В статье анализируются балетные постановки Бориса Эйфмана напрямую или опосредованно связанные с Достоевским. Создатель «психологического театра танца», открывший новые возможности хореографии, как искусства философского, способного проникнуть вглубь личности, в тайники человеческой души, обращается к таким романам как «Идиот», «Братья Карамазовы». Однако, в балете «Онегин» по мотивам романа в стихах А.С. Пушкина, хореограф вступает в полемику с Достоевским. В своей «Пушкинской речи» писатель утверждал, что Онегин «не способен любить», что во второй части романа он «ослеплен» Татьяной, потому только что встречает ее «в новой блестящей недосягаемой обстановке», где ей «поклоняется свет» и что, вообще, Пушкин лучше бы сделал, если бы назвал свою поэму именем Татьяны.
Постановщик балета увидел героя поэмы иным.

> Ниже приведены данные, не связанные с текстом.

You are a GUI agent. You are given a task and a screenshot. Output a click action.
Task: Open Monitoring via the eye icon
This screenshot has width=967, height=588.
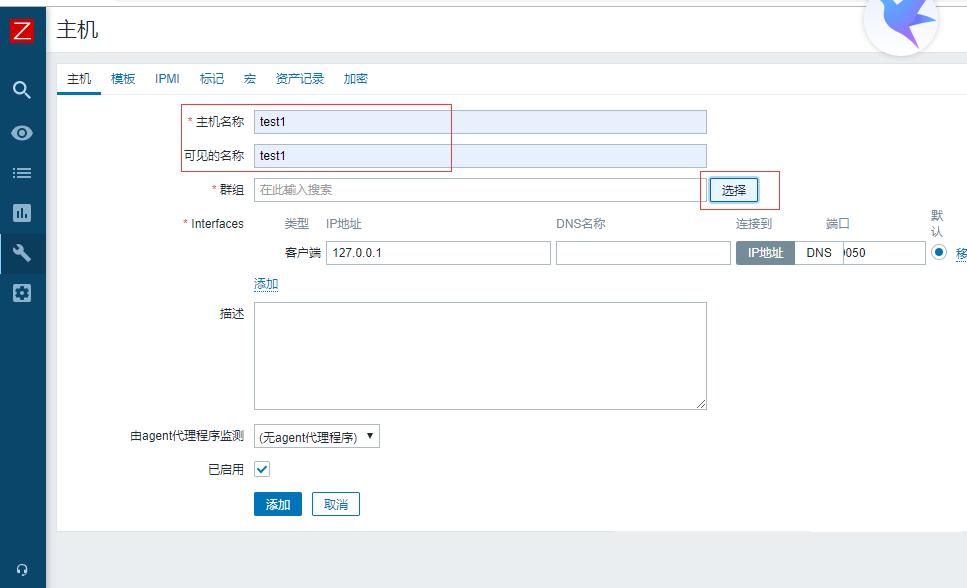22,131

В его трактовке Онегин к моменту встречи в «блестящей обстановке» начинает понимать, что такое любовь. Борис Эйфман вскрывает возможность духовного роста Евгения через боль тех ран, которые он нанес и себе самому, убив на дуэли друга. Парадоксальным образом, споря с Достоевским, хореограф утверждает формулу Достоевского – «преступление и наказание», где наказание и осознание вины – глубинный психологический процесс, способствующий нравственному перерождению человека. Таким образом, этот концептуальный хореографический спор обернулся не столько полемикой, сколько согласием с Достоевским, хотя и вопреки Достоевскому. Иными словами, Эйфман спорит с писателем, оставаясь преданным его последователем.
Отдельные положения статьи раскрыты автором под другим углом зрения и более подробно в книге "Театр Эйфмана. Иное пространство слова" (СПБ, 2014) и в летописи "Магический театр танца" (выход в печати до конца 2020 г).